[PATCH v12 06/40] arm64/sme: Provide ABI documentation for SME

Luis Machado luis.machado at arm.com
Mon Jun 6 03:35:20 PDT 2022


On 2/25/22 16:58, Mark Brown wrote:
> Provide ABI documentation for SME similar to that for SVE. Due to the very
> large overlap around streaming SVE mode in both implementation and
> interfaces documentation for streaming mode SVE is added to the SVE
> document rather than the SME one.
> 
> Signed-off-by: Mark Brown <broonie at kernel.org>
> ---
>   Documentation/arm64/index.rst |   1 +
>   Documentation/arm64/sme.rst   | 427 ++++++++++++++++++++++++++++++++++
>   Documentation/arm64/sve.rst   |  70 +++++-
>   3 files changed, 488 insertions(+), 10 deletions(-)
>   create mode 100644 Documentation/arm64/sme.rst
> 
> diff --git a/Documentation/arm64/index.rst b/Documentation/arm64/index.rst
> index 4f840bac083e..ae21f8118830 100644
> --- a/Documentation/arm64/index.rst
> +++ b/Documentation/arm64/index.rst
> @@ -21,6 +21,7 @@ ARM64 Architecture
>       perf
>       pointer-authentication
>       silicon-errata
> +    sme
>       sve
>       tagged-address-abi
>       tagged-pointers
> diff --git a/Documentation/arm64/sme.rst b/Documentation/arm64/sme.rst
> new file mode 100644
> index 000000000000..0493838bdc44
> --- /dev/null
> +++ b/Documentation/arm64/sme.rst
> @@ -0,0 +1,427 @@
> +===================================================
> +Scalable Matrix Extension support for AArch64 Linux
> +===================================================
> +
> +This document outlines briefly the interface provided to userspace by Linux in
> +order to support use of the ARM Scalable Matrix Extension (SME).

■ **DATA EXCERPTS**:
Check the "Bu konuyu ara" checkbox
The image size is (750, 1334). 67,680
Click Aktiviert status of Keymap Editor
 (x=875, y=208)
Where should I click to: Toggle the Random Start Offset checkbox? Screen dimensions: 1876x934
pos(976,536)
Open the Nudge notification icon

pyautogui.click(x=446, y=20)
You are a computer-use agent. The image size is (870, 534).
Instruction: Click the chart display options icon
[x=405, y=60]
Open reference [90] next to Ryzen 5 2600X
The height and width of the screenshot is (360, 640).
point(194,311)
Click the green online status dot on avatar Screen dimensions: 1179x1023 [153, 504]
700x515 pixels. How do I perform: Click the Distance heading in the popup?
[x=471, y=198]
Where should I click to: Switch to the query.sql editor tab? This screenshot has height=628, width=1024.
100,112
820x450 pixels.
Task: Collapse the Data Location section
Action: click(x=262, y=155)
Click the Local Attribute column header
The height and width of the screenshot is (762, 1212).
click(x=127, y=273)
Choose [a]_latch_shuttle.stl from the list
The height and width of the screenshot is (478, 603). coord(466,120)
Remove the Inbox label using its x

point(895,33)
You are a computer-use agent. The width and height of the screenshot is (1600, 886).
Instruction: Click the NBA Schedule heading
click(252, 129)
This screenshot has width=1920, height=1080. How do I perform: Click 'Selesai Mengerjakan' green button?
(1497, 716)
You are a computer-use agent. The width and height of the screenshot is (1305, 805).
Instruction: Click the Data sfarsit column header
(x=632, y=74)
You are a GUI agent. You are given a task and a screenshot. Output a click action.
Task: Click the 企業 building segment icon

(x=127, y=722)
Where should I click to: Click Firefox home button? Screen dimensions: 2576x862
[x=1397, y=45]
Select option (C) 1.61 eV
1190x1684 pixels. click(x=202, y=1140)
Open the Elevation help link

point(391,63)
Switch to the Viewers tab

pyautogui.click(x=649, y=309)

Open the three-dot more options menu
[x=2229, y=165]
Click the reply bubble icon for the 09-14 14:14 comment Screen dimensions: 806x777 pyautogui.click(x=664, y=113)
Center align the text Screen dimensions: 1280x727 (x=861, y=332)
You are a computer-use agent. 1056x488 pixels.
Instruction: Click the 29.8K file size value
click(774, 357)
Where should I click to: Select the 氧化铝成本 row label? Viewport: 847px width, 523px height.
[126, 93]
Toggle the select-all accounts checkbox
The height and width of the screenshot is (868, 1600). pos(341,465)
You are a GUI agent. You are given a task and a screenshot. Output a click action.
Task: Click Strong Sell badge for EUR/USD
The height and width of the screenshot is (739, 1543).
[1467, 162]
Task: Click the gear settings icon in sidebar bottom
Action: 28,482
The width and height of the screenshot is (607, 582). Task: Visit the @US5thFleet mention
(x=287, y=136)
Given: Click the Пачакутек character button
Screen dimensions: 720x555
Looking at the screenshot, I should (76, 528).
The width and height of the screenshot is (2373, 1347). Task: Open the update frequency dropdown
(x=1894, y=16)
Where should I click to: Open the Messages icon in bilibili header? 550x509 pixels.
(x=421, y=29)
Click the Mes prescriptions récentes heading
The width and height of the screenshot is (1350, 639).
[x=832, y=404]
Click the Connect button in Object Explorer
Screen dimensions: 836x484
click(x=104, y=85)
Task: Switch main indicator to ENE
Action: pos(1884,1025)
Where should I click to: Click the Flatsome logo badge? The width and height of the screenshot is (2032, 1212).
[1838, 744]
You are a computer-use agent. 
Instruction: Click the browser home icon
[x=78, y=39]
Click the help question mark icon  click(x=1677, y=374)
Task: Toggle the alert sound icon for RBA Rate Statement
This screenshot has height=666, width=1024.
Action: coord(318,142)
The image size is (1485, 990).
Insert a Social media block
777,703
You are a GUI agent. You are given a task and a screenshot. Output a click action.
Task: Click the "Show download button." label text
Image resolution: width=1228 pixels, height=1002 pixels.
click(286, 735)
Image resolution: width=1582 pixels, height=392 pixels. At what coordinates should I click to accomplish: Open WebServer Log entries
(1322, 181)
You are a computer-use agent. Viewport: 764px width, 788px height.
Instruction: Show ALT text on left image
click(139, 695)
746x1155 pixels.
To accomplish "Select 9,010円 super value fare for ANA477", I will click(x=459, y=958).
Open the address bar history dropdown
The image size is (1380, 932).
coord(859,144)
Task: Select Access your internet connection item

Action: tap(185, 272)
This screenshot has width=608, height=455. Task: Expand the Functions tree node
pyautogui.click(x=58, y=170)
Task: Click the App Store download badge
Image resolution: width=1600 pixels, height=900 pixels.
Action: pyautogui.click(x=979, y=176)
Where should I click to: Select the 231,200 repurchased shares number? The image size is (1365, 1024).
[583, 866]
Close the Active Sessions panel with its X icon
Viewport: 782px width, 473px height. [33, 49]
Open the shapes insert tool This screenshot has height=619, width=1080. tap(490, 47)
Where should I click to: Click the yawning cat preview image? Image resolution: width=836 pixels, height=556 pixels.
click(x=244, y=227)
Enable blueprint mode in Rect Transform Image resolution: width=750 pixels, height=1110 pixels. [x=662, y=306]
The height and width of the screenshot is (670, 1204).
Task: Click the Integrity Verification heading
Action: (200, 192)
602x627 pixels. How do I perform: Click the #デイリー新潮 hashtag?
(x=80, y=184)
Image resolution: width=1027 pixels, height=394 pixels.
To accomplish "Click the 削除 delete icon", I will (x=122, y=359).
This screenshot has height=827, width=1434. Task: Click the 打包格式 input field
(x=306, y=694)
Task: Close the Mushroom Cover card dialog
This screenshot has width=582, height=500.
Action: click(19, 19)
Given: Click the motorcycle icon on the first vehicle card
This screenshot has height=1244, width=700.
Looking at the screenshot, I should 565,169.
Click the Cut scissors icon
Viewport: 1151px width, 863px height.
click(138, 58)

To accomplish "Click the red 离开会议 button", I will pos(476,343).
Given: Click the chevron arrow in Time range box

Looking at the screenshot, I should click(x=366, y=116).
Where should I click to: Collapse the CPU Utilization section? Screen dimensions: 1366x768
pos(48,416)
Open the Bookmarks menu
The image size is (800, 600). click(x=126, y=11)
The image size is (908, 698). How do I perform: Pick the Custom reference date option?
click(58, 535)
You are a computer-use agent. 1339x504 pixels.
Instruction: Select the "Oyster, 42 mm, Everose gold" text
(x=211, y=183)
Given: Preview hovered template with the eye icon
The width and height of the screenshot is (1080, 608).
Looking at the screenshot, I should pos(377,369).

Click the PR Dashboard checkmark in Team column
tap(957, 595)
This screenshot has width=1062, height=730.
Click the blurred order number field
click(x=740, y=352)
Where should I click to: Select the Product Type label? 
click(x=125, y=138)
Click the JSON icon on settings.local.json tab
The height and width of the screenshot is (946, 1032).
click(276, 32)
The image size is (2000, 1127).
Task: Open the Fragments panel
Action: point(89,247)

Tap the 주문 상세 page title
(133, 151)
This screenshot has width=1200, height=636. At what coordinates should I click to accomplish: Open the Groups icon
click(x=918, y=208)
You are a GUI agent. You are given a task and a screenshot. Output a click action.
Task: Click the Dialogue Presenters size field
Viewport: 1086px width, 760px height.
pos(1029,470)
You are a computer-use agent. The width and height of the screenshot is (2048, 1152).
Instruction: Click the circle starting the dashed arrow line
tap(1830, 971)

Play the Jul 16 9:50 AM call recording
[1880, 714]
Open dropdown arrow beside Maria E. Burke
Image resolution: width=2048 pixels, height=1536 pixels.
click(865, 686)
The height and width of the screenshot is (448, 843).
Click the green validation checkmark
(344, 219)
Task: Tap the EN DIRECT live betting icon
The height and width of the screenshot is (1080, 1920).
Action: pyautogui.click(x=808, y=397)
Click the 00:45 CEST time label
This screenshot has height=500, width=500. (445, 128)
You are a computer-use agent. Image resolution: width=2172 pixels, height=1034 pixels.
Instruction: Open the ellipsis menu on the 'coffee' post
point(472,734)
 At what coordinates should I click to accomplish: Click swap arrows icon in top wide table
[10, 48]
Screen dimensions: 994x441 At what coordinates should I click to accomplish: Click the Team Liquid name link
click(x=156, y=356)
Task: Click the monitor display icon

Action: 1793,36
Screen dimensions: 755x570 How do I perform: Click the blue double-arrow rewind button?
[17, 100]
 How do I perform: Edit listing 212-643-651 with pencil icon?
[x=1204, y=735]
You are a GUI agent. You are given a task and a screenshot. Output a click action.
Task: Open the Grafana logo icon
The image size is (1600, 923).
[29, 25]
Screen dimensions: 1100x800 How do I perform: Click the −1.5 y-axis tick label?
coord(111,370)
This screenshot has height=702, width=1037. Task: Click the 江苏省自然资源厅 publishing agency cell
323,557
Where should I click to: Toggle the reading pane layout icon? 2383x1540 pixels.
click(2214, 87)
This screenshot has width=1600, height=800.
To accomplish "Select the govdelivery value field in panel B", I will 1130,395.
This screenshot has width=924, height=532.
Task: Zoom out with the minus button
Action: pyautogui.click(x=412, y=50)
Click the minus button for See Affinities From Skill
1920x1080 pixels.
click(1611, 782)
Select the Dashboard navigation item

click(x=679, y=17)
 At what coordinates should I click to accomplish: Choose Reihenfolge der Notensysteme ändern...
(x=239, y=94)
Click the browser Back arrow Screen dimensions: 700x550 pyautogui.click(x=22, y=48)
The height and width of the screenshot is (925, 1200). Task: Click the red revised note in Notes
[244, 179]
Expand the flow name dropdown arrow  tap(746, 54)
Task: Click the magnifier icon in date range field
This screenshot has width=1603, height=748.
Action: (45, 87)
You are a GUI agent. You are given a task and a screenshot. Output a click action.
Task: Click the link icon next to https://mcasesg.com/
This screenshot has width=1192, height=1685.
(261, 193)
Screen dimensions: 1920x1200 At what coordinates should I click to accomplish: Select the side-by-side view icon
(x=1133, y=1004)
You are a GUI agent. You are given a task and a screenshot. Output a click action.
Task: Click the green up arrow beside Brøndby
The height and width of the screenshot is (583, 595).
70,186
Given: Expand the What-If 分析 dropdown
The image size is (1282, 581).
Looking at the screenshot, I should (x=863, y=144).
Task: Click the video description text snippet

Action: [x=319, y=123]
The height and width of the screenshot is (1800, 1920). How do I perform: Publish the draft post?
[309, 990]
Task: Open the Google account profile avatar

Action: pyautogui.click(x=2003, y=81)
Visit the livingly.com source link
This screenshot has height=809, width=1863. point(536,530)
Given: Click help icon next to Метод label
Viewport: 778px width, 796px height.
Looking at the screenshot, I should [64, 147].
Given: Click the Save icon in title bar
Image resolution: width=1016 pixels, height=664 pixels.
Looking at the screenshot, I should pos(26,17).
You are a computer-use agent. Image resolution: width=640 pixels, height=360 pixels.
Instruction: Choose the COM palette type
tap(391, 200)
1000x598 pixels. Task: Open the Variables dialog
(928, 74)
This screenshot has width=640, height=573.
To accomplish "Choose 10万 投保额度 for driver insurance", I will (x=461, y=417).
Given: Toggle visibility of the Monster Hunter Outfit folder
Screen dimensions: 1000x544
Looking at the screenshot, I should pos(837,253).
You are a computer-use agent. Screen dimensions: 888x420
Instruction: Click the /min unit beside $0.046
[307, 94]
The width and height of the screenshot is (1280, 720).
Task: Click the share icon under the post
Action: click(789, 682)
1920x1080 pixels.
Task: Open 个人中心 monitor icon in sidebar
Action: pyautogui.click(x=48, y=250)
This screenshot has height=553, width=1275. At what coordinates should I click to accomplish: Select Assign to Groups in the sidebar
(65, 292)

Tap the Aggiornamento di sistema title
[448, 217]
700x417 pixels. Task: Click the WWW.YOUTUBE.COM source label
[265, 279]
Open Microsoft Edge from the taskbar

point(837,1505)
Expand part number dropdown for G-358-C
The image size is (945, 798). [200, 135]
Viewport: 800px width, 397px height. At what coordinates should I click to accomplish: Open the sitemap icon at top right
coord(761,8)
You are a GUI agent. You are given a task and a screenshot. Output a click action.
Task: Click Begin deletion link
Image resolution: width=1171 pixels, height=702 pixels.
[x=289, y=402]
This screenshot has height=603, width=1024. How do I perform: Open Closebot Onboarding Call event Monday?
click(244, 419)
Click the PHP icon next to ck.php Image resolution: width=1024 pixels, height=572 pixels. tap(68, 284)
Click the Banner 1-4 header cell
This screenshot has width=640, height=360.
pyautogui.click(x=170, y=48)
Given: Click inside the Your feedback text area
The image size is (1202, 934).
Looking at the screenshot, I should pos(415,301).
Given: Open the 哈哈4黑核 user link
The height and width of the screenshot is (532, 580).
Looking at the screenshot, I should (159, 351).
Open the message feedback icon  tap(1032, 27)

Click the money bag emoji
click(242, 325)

■ **PROBLEM DETAILS**: In the patch email, shorten the paragraph that begins "Provide ABI documentation for SME similar to that for SVE" and keep its main facts.

■ **TASK ANSWER**: Adds ABI documentation for SME, modeled on the SVE documentation. Because streaming SVE mode overlaps heavily with SVE in both implementation and interfaces, its documentation goes into the SVE document, not the SME one.